The art of medicine uncomfortably straddles these two domains. Some things about the body and disease we know reliably well, while other things (such as the role and impact of viruses) we are only just beginning to get a handle on. So it was not hard for skeptics to instil doubts about whether public health experts knew what we were facing, and therefore could be trusted with their recommendations, when CoVid-19 exploded onto the scene.

Even three years later, facts that were well-established early-on in the pandemic (such as that the disease was spread primarily by airborne transmission and hence masks were a more effective preventative than surface cleaning or ‘social distancing’), are still being challenged.

Some of these challenges even come from inside the public health community: Both the CDC and WHO, for example, perhaps due to severe understaffing, incompetent management and/or internal ego battles, were criminally slow to acknowledge its airborne transmissibility. Other challenges have come from career denialists who simply can’t absorb how a disease could quite naturally defeat our best efforts to control it at every turn. And still other challenges to evidence-based regulation have come from ‘militias’, anti-vaxxers, conspiracy theorists, and other extremist anti-government groups who refuse to accept any restrictions on their ‘personal’ freedoms, even at the cost of inflicting massive collective suffering.

One of the arguments that’s often trotted out by those challenging evidence-based information is that “correlation is not causation”. That observation is correct: Just because there is a strong statistical correlation between two variables doesn’t necessarily mean that one ’caused’ the other. The more complex the system, moreover, the less likely that there is a causal connection, since the number of variables that could also explain the correlation can be infinitely high.

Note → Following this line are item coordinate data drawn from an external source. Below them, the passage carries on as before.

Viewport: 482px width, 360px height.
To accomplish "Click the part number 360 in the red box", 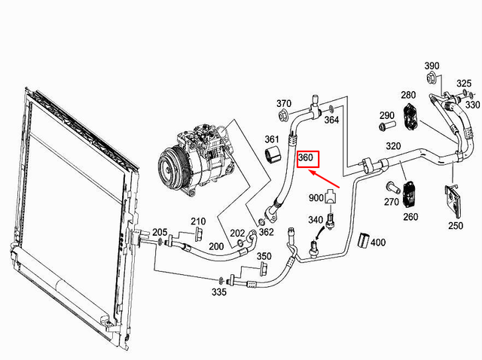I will pyautogui.click(x=307, y=159).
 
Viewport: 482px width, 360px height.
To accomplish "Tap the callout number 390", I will pyautogui.click(x=432, y=66).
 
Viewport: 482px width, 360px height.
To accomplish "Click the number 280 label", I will pyautogui.click(x=407, y=95).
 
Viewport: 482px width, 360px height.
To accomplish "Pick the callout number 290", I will pyautogui.click(x=386, y=115).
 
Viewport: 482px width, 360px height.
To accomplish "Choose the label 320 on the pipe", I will pyautogui.click(x=393, y=146).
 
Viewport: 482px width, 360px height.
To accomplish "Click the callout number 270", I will pyautogui.click(x=391, y=203).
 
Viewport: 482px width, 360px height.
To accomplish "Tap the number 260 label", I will pyautogui.click(x=410, y=218).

But that is why in science we use the term “the preponderance of available evidence”. That is why we use the scientific method, which begins with a hypothesis that is disprovable and then applies a rigorous process to see if evidence can be found that supports or disproves it. Only if sufficient evidence has been examined to support the hypothesis, and none has been found that disproves it, and even then only when it has been subjected to an unbiased and un-politicized peer review, can it then be considered a valid theory — until some further evidence is revealed to disprove it, requiring a new hypothesis to be tested and a new theory to be promulgated.

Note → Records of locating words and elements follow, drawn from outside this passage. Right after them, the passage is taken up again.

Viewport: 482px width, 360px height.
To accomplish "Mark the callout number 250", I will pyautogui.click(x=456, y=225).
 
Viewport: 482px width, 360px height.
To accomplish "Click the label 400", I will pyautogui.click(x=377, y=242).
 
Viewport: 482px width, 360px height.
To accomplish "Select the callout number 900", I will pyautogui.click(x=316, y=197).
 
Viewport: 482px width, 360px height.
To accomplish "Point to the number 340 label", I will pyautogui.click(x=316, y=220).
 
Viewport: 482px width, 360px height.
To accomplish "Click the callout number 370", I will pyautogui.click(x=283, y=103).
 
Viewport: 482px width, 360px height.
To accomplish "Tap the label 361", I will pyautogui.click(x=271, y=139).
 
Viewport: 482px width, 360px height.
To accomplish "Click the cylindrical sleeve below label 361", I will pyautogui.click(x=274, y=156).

No such process is or will ever be possible when it comes to the pseudosciences and ‘social sciences’, where theories are of necessity just unprovable opinions on which little or no reliance should ever be placed. Witch-burnings, state executions, eugenics experiments, and lobotomies are four of the more ghastly results of placing such unwarranted reliance on these opinions.

But when it comes to the airborne transmission of CoVid-19, for example, while there may be opinions denying it, it has never been factually disproven with real evidence, and there are mountains of data and studies that support it. In other words, the overwhelming preponderance of evidence supports it, and hence supports the wearing of masks to mitigate the risks of its transmission.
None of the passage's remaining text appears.